ЦЫПОЧНАЯ ПОХОДКА.

ЦЫПОЧНАЯ ПОХОДКА.

   Иван Степанович Бабкин -  майор КГБ, маленький, щупленький, даже махонький, словом, дробный по всем параметрам: телесным и духовным.

   Обычно к особому отделу – серому одноэтажному  зданию с убранными в решетки окнами, примостившееся возле размашистого двухэтажного  здания штаба пехотной  дивизии - майор приближался  мелкими шажками, чтобы оттянуть своё появление перед шефом - полковником, разбиравшим его на мелкие детали из-за его, как говорил полковник,  прожорливой и дохлой  агентуры, которая хлещет дармовое немецкое  пиво: Radeberger (Радебергер), опустошает бюджет особого отдела, а в ответ…

   Ответ шеф демонстрировал лихо закрученными в дулю  почерневшими от сигаретного  дыма «Прима» пальцами. 

   При входе в отдел майор, ещё ни разу не изменив своей привычке, всегда спрашивал двух солдат охраны шепотом  и с заиканием: а это шеф - мастодонт на месте?

   В  этот раз он  решительно взобрался по  скошенным, заутюженным следами  ступенькам и, накачав в легкие «пластины» гремучего  воздуха, гаркнул охране: мастодонт на месте?

   После утвердительного ответа: да, злой, угрюмый и не выспавшийся,  майор завибрировал, но инерция, которая гнала его со вчерашнего вечера проштурмовать шефа, проглотила колебания, и он,  подняв ногу в блестящем ботинке, хотел отвесить  двери ударом, но, подумав, что шеф может определить владельца  по отпечатку, слегка ткнул её туповатым носком и влетел в помещение. Вместо  принятого цыпочного  пробега по выдраенному полу коридора, он вихрем пронесся в свой кабинет.

   От его молниеносного входа вздрогнул   Сергей Фёдорович, капитан, деливший с Иваном Степановичем кабинет.

- Ты что, Степаныч? От шефа убегаешь.

   Такое случалось. При прохождении полковника Иван Степанович выметался с отдела, а если проход был закупорен шефом, он закрывал кабинет на ключ и на стук полковника отвечал: я в Борно (городок в Германии), работаю с агентурой.

   От такого ответа шеф прочищал свои разлапистые уши и стучал повторно.
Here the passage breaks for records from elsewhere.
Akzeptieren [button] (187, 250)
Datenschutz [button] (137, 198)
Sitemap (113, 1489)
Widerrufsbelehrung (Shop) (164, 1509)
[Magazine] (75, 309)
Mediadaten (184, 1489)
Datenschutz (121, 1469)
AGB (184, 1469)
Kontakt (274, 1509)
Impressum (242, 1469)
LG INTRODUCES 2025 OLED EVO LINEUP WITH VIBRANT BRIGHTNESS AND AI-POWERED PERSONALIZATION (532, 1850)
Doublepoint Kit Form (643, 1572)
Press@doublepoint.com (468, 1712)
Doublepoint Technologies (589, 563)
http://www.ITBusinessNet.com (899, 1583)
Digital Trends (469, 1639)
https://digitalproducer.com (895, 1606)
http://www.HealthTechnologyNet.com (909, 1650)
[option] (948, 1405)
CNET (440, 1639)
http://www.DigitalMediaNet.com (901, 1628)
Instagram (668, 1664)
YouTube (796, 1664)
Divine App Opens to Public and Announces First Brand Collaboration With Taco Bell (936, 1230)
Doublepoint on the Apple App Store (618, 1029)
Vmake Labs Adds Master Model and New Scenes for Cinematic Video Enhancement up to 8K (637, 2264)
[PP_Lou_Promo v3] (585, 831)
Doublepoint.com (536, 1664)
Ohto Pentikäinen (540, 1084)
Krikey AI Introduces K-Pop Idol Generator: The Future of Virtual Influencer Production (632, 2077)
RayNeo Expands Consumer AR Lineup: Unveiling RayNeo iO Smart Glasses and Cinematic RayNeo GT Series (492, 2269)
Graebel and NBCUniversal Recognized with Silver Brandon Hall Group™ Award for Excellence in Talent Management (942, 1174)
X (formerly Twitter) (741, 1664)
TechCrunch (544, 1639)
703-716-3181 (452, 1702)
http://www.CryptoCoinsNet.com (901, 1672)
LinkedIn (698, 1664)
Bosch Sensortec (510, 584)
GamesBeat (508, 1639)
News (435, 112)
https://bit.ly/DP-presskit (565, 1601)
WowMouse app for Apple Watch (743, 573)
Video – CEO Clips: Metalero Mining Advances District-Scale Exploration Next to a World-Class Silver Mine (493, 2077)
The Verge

Иван Степанович исправлял промах молчком.

   На вопрос капитана Иван Степанович запустил непривычное для себя и капитана слово.

- Заткнись!

   «Заткнись» произвело на капитана магическое действие, и он отупело уставился на майора.

   Чёрт возьми! Как же преображается человек. Из угла и в свободный полёт.

- Ваня, - начал капитан, пытаясь вздёрнуть занавес  над переменой майора, а перемена была в лучшую сторону.

   Все сотрудники обладали цыпочной походкой, а тут вдруг прорезалась мужицкая поступь.

- Я тебе не Ваня, - отрезал Иван Степанович, вбрасывая своё воздушное тело в пушистое кресло, -  я майор, а ты капитан. И должен приветствовать меня отданием чести  и уважением к звезде на погонах.

   Такая заварка не понравилась Сергею Фёдоровичу.

Он «ванькнул» ещё раз. В ответ громыхнуло.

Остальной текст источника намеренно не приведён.